Jackknife resampling

From HandWiki
Short description: Statistical method for resampling
Schematic of Jackknife Resampling

In statistics, the jackknife (jackknife cross-validation) is a cross-validation technique and, therefore, a form of resampling. It is especially useful for bias and variance estimation. The jackknife pre-dates other common resampling methods such as the bootstrap. Given a sample of size [math]\displaystyle{ n }[/math], a jackknife estimator can be built by aggregating the parameter estimates from each subsample of size [math]\displaystyle{ (n-1) }[/math] obtained by omitting one observation.[1]

The jackknife technique was developed by Maurice Quenouille (1924–1973) from 1949 and refined in 1956. John Tukey expanded on the technique in 1958 and proposed the name "jackknife" because, like a physical jack-knife (a compact folding knife), it is a rough-and-ready tool that can improvise a solution for a variety of problems even though specific problems may be more efficiently solved with a purpose-designed tool.[2]

The jackknife is a linear approximation of the bootstrap.[2]

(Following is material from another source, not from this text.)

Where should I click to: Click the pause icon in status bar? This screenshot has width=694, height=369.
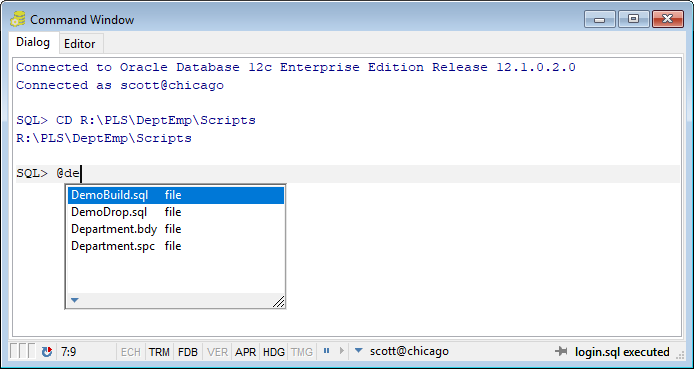(327, 351)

A simple example: mean estimation

The jackknife estimator of a parameter is found by systematically leaving out each observation from a dataset and calculating the parameter estimate over the remaining observations and then aggregating these calculations.

For example, if the parameter to be estimated is the population mean of random variable [math]\displaystyle{ x }[/math], then for a given set of i.i.d. observations [math]\displaystyle{ x_1, ..., x_n }[/math] the natural estimator is the sample mean:

[math]\displaystyle{ \bar{x} =\frac{1}{n} \sum_{i=1}^{n} x_i =\frac{1}{n} \sum_{i \in [n]} x_i, }[/math]

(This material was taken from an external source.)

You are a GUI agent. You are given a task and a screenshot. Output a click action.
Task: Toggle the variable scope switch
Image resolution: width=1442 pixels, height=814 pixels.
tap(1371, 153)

where the last sum used another way to indicate that the index [math]\displaystyle{ i }[/math] runs over the set [math]\displaystyle{ [n] = \{ 1,\ldots,n\} }[/math].

Then we proceed as follows: For each [math]\displaystyle{ i \in [n] }[/math] we compute the mean [math]\displaystyle{ \bar{x}_{(i)} }[/math] of the jackknife subsample consisting of all but the [math]\displaystyle{ i }[/math]-th data point, and this is called the [math]\displaystyle{ i }[/math]-th jackknife replicate:

[math]\displaystyle{ \bar{x}_{(i)} =\frac{1}{n-1} \sum_{j \in [n], j\ne i} x_j, \quad \quad i=1, \dots ,n. }[/math]

It could help to think that these [math]\displaystyle{ n }[/math] jackknife replicates [math]\displaystyle{ \bar{x}_{(1)},\ldots,\bar{x}_{(n)} }[/math] give us an approximation of the distribution of the sample mean [math]\displaystyle{ \bar{x} }[/math] and the larger the [math]\displaystyle{ n }[/math] the better this approximation will be. Then finally to get the jackknife estimator we take the average of these [math]\displaystyle{ n }[/math] jackknife replicates:

[math]\displaystyle{ \bar{x}_{\mathrm{jack}} = \frac{1}{n}\sum_{i=1}^n \bar{x}_{(i)}. }[/math]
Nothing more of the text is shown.